Input for this task:
• • •

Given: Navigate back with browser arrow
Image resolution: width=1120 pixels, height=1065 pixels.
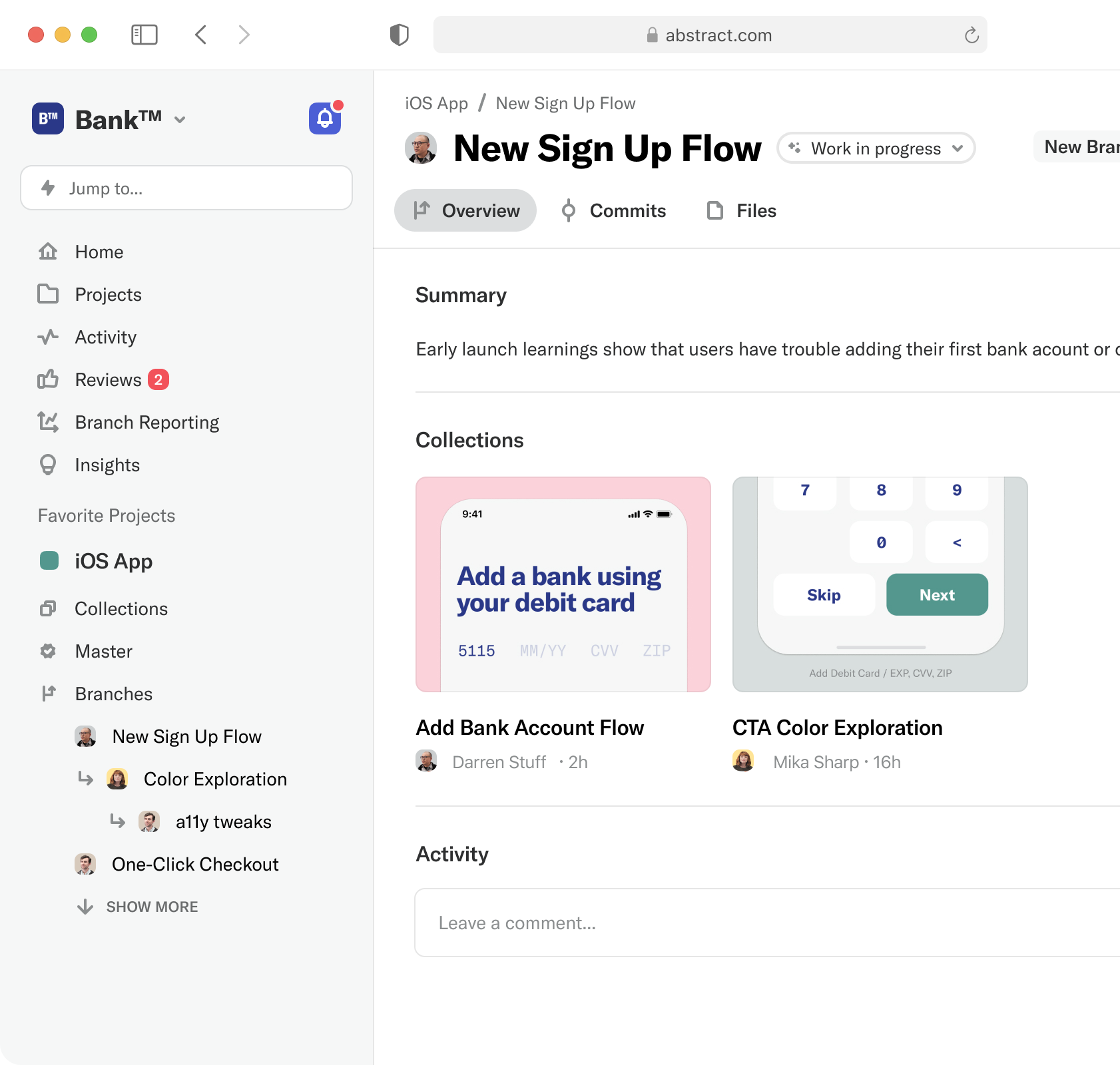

• • •

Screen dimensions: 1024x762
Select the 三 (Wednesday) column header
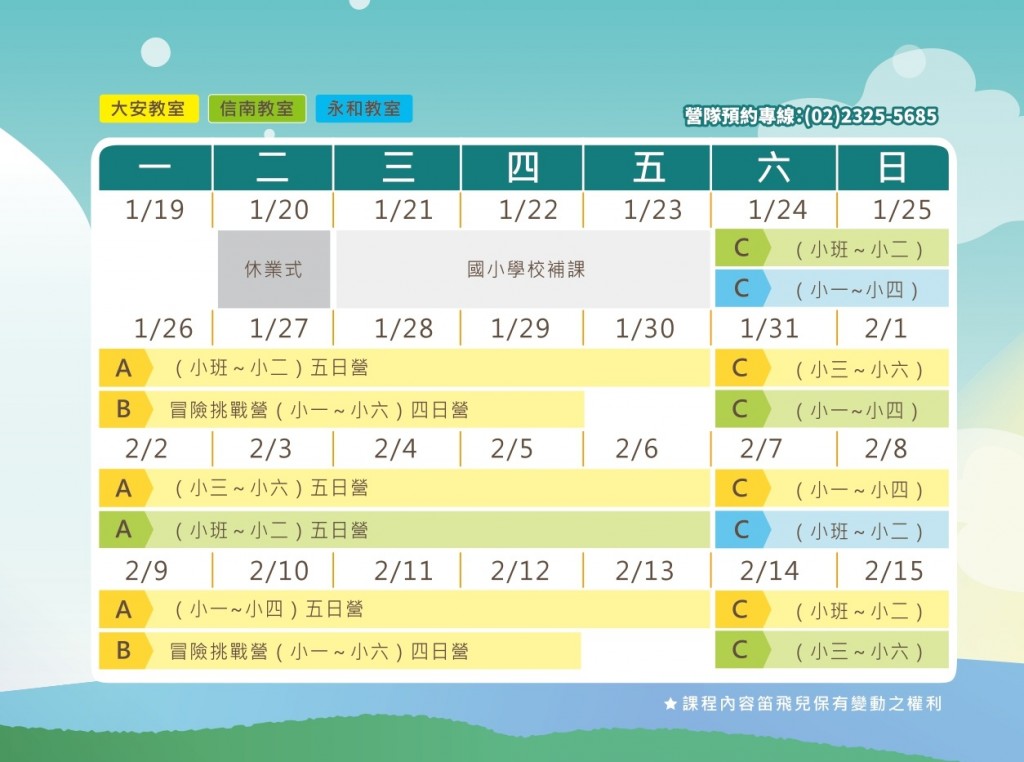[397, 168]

• • •

Short exercise: Which lines are in the records starting at the one containing "Given: Navigate back with browser arrow" and ending at the one containing "Image resolution: width=1120"? Repeat them word for word.

Result for this exercise:
Given: Navigate back with browser arrow
Image resolution: width=1120 pixels, height=1065 pixels.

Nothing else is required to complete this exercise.